## EXCERPTED PASSAGE
□ □ □ □ □

Org. Synth. 1938, 18, 54
DOI: 10.15227/orgsyn.016.0047
[2-Propanone, 1-phenyl-]
[(A) (From Phenylacetic and Acetic Acids)]
Submitted by R. M. Herbst and R. H. Manske.
Checked by C. R. Noller and C. F. Love.
1. Procedure
The reaction is carried out in the apparatus shown in Fig. 13. A-A is a Pyrex combustion tube, 90 cm. long and 2 cm. in diameter, fitted with an inlet chamber B, having a sealed-in side arm C and bearing a separatory funnel E. The center 60 cm. of the tube is filled with thorium oxide catalyst (Note 1) held in place at the lower end by indentations in the combustion tube. The hot junction D of a pyrometer is placed in contact with the glass tube at its center, and the catalyst-filled section of the tube is wrapped with a thin layer of asbestos paper. The tube is supported in an electrically heated cylindrical furnace, 60 cm. in length, which is inclined slightly from the horizontal. The annular space between the tube and the furnace is plugged at the ends with asbestos in order to produce a uniform temperature throughout the tube and to hold the glass tube in place. The lower end of the reaction tube is connected through the adapter F to a vertical glass tube G, 40 cm. long and 2 cm. in diameter, which is filled with glass beads and serves as the condenser. An Erlenmeyer flask or other suitable receiver is placed at the lower end of G.
Fig. 13
Fig. 13
The furnace is heated to 430–450°, and simultaneously the tube is swept out thoroughly with a stream of carbon dioxide, introduced through the side arm C. The carbon dioxide is passed through a wash bottle of concentrated sulfuric acid to dry it and to estimate the rate of flow. A solution of 136 g. (1 mole) of phenylacetic acid, m.p. 77–79° (Org. Syn. Coll. Vol. I, 1941, 436), in 120 cc. (120 g., 2 moles) of glacial acetic acid is placed in the separatory funnel E and is introduced into the inlet chamber B at the rate of twelve to fifteen drops per minute. The entire solution should run through in twelve to fifteen hours. Meanwhile a very slow stream of carbon dioxide (one bubble per second) is passed through the tube C, to keep the gases in motion. After all the solution has been added, the funnel is rinsed with 10 cc. of glacial acetic acid, and this is passed through the reaction tube to facilitate removal of the product. The distillate consists of a slightly fluorescent light brown oil and an aqueous layer; both layers are treated with 300 g. of a mixture of ice and water, and rendered alkaline to litmus with a slight excess of 50 per cent sodium hydroxide solution (Note 2).

□ □ □ □ □

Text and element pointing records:
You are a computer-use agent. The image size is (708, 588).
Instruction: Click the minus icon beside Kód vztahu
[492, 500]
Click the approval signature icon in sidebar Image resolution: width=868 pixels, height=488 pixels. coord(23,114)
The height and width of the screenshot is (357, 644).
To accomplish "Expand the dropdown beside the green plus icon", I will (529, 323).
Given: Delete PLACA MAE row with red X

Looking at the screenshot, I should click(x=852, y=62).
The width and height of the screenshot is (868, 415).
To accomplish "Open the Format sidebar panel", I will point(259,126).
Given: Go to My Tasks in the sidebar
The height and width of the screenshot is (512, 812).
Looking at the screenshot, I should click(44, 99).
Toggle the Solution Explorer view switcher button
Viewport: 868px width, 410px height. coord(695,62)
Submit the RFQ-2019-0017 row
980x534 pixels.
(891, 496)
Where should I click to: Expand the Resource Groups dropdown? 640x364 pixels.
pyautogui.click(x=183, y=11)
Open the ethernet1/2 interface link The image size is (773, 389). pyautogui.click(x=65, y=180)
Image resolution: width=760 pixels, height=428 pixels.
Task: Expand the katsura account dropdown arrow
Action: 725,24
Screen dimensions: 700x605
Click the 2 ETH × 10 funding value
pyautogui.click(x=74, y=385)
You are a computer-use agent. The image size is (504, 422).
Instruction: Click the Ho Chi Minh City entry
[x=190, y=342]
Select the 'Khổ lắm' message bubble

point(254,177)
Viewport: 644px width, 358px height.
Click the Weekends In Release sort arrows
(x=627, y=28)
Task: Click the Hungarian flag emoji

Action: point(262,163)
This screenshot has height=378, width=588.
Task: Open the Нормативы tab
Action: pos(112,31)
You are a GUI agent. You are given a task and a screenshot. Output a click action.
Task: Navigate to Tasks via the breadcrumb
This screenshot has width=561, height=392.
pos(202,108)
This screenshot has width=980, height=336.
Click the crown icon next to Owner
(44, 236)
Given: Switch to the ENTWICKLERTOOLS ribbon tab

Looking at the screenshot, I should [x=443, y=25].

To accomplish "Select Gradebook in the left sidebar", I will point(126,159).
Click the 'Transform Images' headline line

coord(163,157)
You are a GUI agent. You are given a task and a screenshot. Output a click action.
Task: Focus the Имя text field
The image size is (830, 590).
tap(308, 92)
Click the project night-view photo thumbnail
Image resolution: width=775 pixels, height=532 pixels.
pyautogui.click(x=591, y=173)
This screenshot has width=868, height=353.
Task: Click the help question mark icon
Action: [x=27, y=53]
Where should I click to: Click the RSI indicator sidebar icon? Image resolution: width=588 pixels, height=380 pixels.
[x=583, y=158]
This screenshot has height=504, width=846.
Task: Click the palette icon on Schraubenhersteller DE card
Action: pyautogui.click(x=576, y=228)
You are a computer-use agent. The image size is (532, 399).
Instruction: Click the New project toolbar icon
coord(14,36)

□ □ □ □ □

## BRIEF 1
In the 1-phenyl-2-propanone procedure, how long is the Pyrex combustion tube?
## BRIEF 2
From the 1-phenyl-2-propanone procedure, return the part that opens with the words containing "Org. Synth. 1938, 18, 54" and closes with "C. F. Love.".

## CORRECT OUTPUT 1
It is 90 cm long.

## CORRECT OUTPUT 2
Org. Synth. 1938, 18, 54
DOI: 10.15227/orgsyn.016.0047
[2-Propanone, 1-phenyl-]
[(A) (From Phenylacetic and Acetic Acids)]
Submitted by R. M. Herbst and R. H. Manske.
Checked by C. R. Noller and C. F. Love.